Embedded Systems/Embedded System Basics
Embedded systems programming is not like normal PC programming. In many ways, programming for an embedded system is like programming a PC 15 years ago. The hardware for the system is usually chosen to make the device as cheap as possible. Spending an extra dollar a unit in order to make things easier to program can cost millions. Hiring a programmer for an extra month is cheap in comparison. This means the programmer must make do with slow processors and low memory, while at the same time battling a need for efficiency not seen in most PC applications. Below is a list of issues specific to the embedded field.
Embedded development makes up a small fraction of total programming. There's also a large number of embedded architectures, unlike the PC world where 1 instruction set rules, and the Unix world where there's only 3 or 4 major ones. This means that the tools are more expensive. It also means that they're lower featured, and less developed. On a major embedded project, at some point you will almost always find a compiler bug of some sort.
Debugging tools are another issue. Since you can't always run general programs on your embedded processor, you can't always run a debugger on it. This makes fixing your program difficult. Special hardware such as JTAG ports can overcome this issue in part. However, if you stop on a breakpoint when your system is controlling real world hardware (such as a motor), permanent equipment damage can occur. As a result, people doing embedded programming quickly become masters at using serial IO channels and error message style debugging.

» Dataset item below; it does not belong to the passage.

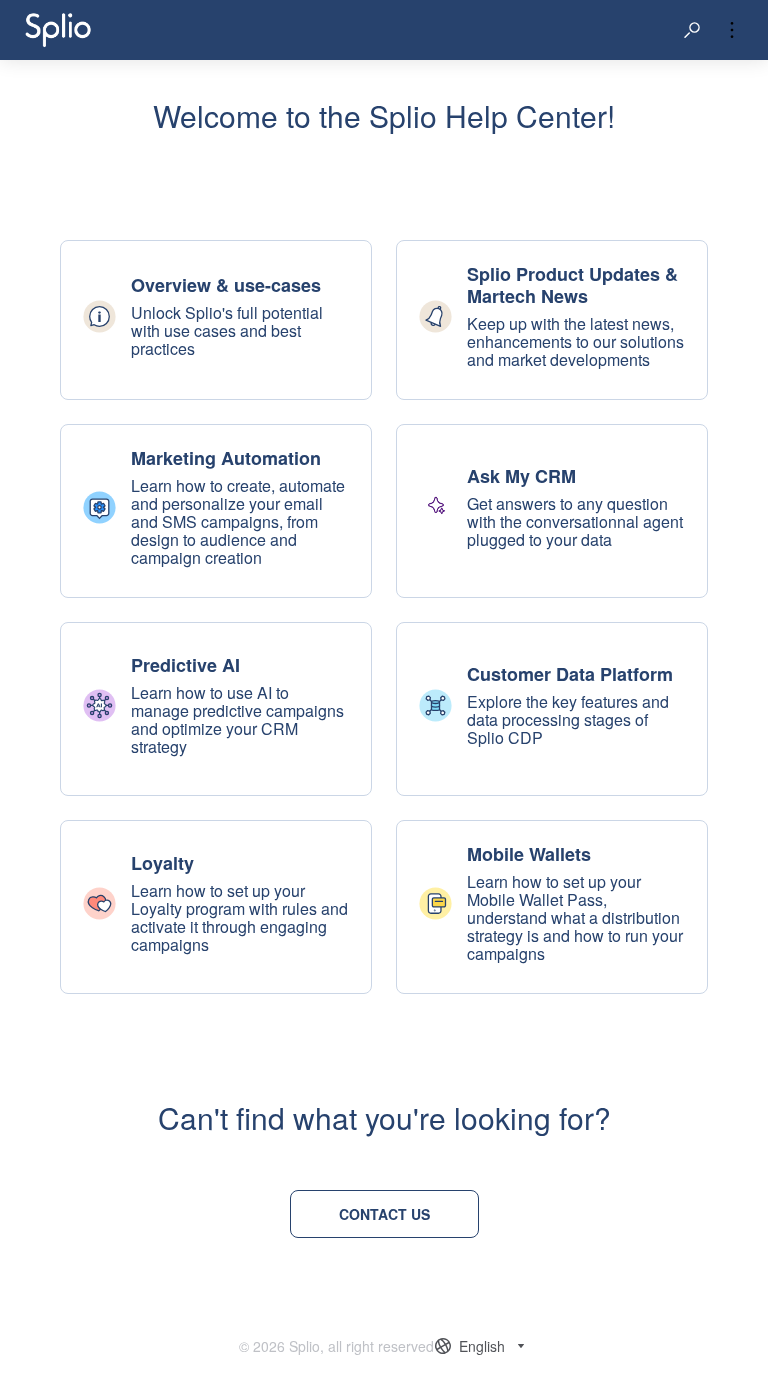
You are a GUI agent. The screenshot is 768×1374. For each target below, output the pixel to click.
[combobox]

To save costs, embedded systems frequently have the cheapest processors that can do the job. This means your programs need to be written as efficiently as possible. When dealing with large data sets, issues like memory cache misses that never matter in PC programming can hurt you. Luckily, this won't happen too often- use reasonably efficient algorithms to start, and optimize only when necessary. Of course, normal profilers won't work well, due to the same reason debuggers don't work well. So more intuition and an understanding of your software and hardware architecture is necessary to optimize effectively.
Memory is also an issue. For the same cost savings reasons, embedded systems usually have the least memory they can get away with. That means their algorithms must be memory efficient (unlike in PC programs, you will frequently sacrifice processor time for memory, rather than the reverse). It also means you can't afford to leak memory. Embedded applications generally use deterministic memory techniques and avoid the default "new" and "malloc" functions, so that leaks can be found and eliminated more easily.

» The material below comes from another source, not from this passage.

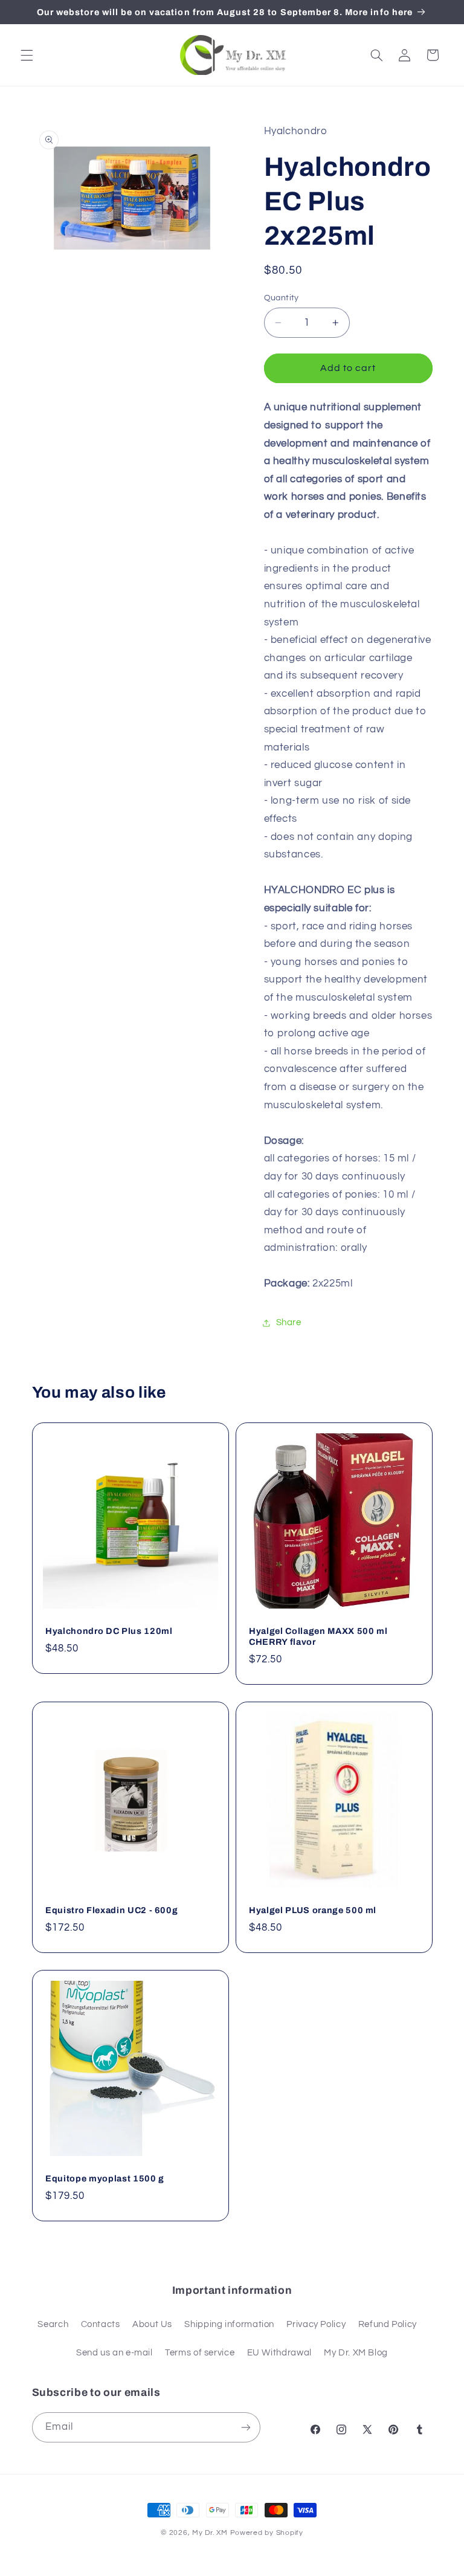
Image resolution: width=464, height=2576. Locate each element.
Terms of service (199, 2352)
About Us (152, 2324)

Other resources programmers expect may not even exist. For example, most embedded processors do not have hardware FPUs (Floating-Point Processing Unit). These resources either need to be emulated in software, or avoided altogether.
Real Time Issues
Embedded systems frequently control hardware, and must be able to respond to them in real time. Failure to do so could cause inaccuracy in measurements, or even damage hardware such as motors. This is made even more difficult by the lack of resources available. Almost all embedded systems need to be able to prioritize some tasks over others, and to be able to put off/skip low priority tasks such as UI in favor of high priority tasks like hardware control.
Some embedded microprocessors may have an external unit for performing floating point arithmetic(FPU), but most low-end embedded systems have no FPU. Most C compilers will provide software floating point support, but this is significantly slower than a hardware FPU. As a result, many embedded projects enforce a no floating point rule on their programmers. This is in strong contrast to PCs, where the FPU has been integrated into all the major microprocessors, and programmers take fast floating point number calculations for granted. Many DSPs also do not have an FPU and require fixed-point arithemtic to obtain acceptable performance.
A common technique used to avoid the need for floating point numbers is to change the magnitude of data stored in your variables so you can utilize fixed point mathematics. For example, if you are adding inches and only need to be accurate to the hundredth of an inch, you could store the data as hundredths rather than inches. This allows you to use normal fixed point arithmetic. This technique works so long as you know the magnitude of data you are adding ahead of time, and know the accuracy to which you need to store your data.
We will go into more detail on fixed-point and floating-point numbers in a later chapter.